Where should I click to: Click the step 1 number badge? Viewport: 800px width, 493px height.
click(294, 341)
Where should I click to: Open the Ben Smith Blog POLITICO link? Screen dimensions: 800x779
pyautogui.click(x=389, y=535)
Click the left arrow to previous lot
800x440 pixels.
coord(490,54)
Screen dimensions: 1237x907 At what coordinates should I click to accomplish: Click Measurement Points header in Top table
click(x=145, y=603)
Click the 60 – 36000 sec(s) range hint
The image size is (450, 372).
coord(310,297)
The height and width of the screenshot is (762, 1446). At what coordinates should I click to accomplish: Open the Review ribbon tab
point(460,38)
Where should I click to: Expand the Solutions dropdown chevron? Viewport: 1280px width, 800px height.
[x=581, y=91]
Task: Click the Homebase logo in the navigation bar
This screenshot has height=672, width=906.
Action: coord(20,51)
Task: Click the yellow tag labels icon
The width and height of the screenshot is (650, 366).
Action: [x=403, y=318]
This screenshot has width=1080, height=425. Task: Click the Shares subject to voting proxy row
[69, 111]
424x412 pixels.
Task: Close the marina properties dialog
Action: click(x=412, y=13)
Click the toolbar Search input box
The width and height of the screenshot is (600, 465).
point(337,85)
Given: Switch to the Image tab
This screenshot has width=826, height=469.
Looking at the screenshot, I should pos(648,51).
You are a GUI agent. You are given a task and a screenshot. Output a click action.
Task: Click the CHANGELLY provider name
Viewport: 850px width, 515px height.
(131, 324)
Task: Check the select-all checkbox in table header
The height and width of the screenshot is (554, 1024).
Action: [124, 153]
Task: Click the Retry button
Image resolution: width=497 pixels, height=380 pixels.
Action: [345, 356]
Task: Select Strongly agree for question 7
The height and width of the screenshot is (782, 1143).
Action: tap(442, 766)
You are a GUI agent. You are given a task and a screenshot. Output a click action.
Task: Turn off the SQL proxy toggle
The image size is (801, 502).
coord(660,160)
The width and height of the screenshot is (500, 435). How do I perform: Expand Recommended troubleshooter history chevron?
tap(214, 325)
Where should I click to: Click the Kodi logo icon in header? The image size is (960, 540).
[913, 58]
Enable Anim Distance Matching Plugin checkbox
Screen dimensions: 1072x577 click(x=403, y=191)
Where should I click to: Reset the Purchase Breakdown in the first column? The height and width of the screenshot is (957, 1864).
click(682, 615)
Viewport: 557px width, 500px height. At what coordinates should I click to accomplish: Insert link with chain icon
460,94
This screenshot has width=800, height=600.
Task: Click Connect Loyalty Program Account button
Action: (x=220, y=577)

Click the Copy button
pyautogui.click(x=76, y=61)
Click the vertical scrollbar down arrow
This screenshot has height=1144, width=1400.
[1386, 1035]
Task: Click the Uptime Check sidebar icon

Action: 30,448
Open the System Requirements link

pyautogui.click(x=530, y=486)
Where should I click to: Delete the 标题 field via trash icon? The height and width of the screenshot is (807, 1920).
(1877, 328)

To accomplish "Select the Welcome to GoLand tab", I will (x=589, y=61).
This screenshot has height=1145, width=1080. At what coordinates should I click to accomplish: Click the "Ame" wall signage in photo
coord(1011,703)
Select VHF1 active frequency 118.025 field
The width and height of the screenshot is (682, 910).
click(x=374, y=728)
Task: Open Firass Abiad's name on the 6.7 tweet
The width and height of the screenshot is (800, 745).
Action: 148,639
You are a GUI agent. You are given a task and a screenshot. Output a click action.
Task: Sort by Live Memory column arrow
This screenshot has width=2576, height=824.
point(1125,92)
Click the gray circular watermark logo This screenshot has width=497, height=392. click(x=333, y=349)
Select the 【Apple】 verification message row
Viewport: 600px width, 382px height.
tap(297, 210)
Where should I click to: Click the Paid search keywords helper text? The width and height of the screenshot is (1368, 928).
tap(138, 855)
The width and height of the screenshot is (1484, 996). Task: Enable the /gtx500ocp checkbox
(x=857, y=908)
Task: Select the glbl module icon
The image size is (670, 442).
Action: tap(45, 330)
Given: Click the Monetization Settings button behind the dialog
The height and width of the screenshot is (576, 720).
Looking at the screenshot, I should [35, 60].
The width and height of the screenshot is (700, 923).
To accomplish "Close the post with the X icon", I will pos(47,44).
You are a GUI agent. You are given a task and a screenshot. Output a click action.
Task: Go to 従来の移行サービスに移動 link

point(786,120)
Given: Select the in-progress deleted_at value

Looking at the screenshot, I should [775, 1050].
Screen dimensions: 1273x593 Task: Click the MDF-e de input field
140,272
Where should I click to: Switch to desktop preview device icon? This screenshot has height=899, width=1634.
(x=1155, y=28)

## Aim of the exercise
Return the data above in full, keeping each line exactly as it stands.

## Your solution
Where should I click to: Click the step 1 number badge? Viewport: 800px width, 493px height.
click(294, 341)
Where should I click to: Open the Ben Smith Blog POLITICO link? Screen dimensions: 800x779
pyautogui.click(x=389, y=535)
Click the left arrow to previous lot
800x440 pixels.
coord(490,54)
Screen dimensions: 1237x907 At what coordinates should I click to accomplish: Click Measurement Points header in Top table
click(x=145, y=603)
Click the 60 – 36000 sec(s) range hint
The image size is (450, 372).
coord(310,297)
The height and width of the screenshot is (762, 1446). At what coordinates should I click to accomplish: Open the Review ribbon tab
point(460,38)
Where should I click to: Expand the Solutions dropdown chevron? Viewport: 1280px width, 800px height.
[x=581, y=91]
Task: Click the Homebase logo in the navigation bar
This screenshot has height=672, width=906.
Action: coord(20,51)
Task: Click the yellow tag labels icon
The width and height of the screenshot is (650, 366).
Action: [x=403, y=318]
This screenshot has width=1080, height=425. Task: Click the Shares subject to voting proxy row
[69, 111]
424x412 pixels.
Task: Close the marina properties dialog
Action: click(x=412, y=13)
Click the toolbar Search input box
The width and height of the screenshot is (600, 465).
point(337,85)
Given: Switch to the Image tab
This screenshot has width=826, height=469.
Looking at the screenshot, I should pos(648,51).
You are a GUI agent. You are given a task and a screenshot. Output a click action.
Task: Click the CHANGELLY provider name
Viewport: 850px width, 515px height.
(131, 324)
Task: Check the select-all checkbox in table header
The height and width of the screenshot is (554, 1024).
Action: [124, 153]
Task: Click the Retry button
Image resolution: width=497 pixels, height=380 pixels.
Action: [345, 356]
Task: Select Strongly agree for question 7
The height and width of the screenshot is (782, 1143).
Action: tap(442, 766)
You are a GUI agent. You are given a task and a screenshot. Output a click action.
Task: Turn off the SQL proxy toggle
The image size is (801, 502).
coord(660,160)
The width and height of the screenshot is (500, 435). How do I perform: Expand Recommended troubleshooter history chevron?
tap(214, 325)
Where should I click to: Click the Kodi logo icon in header? The image size is (960, 540).
[913, 58]
Enable Anim Distance Matching Plugin checkbox
Screen dimensions: 1072x577 click(x=403, y=191)
Where should I click to: Reset the Purchase Breakdown in the first column? The height and width of the screenshot is (957, 1864).
click(682, 615)
Viewport: 557px width, 500px height. At what coordinates should I click to accomplish: Insert link with chain icon
460,94
This screenshot has width=800, height=600.
Task: Click Connect Loyalty Program Account button
Action: (x=220, y=577)

Click the Copy button
pyautogui.click(x=76, y=61)
Click the vertical scrollbar down arrow
This screenshot has height=1144, width=1400.
[1386, 1035]
Task: Click the Uptime Check sidebar icon

Action: 30,448
Open the System Requirements link

pyautogui.click(x=530, y=486)
Where should I click to: Delete the 标题 field via trash icon? The height and width of the screenshot is (807, 1920).
(1877, 328)

To accomplish "Select the Welcome to GoLand tab", I will (x=589, y=61).
This screenshot has height=1145, width=1080. At what coordinates should I click to accomplish: Click the "Ame" wall signage in photo
coord(1011,703)
Select VHF1 active frequency 118.025 field
The width and height of the screenshot is (682, 910).
click(x=374, y=728)
Task: Open Firass Abiad's name on the 6.7 tweet
The width and height of the screenshot is (800, 745).
Action: 148,639
You are a GUI agent. You are given a task and a screenshot. Output a click action.
Task: Sort by Live Memory column arrow
This screenshot has width=2576, height=824.
point(1125,92)
Click the gray circular watermark logo This screenshot has width=497, height=392. click(x=333, y=349)
Select the 【Apple】 verification message row
Viewport: 600px width, 382px height.
tap(297, 210)
Where should I click to: Click the Paid search keywords helper text? The width and height of the screenshot is (1368, 928).
tap(138, 855)
The width and height of the screenshot is (1484, 996). Task: Enable the /gtx500ocp checkbox
(x=857, y=908)
Task: Select the glbl module icon
The image size is (670, 442).
Action: tap(45, 330)
Given: Click the Monetization Settings button behind the dialog
The height and width of the screenshot is (576, 720).
Looking at the screenshot, I should [35, 60].
The width and height of the screenshot is (700, 923).
To accomplish "Close the post with the X icon", I will pos(47,44).
You are a GUI agent. You are given a task and a screenshot. Output a click action.
Task: Go to 従来の移行サービスに移動 link

point(786,120)
Given: Select the in-progress deleted_at value

Looking at the screenshot, I should [775, 1050].
Screen dimensions: 1273x593 Task: Click the MDF-e de input field
140,272
Where should I click to: Switch to desktop preview device icon? This screenshot has height=899, width=1634.
(x=1155, y=28)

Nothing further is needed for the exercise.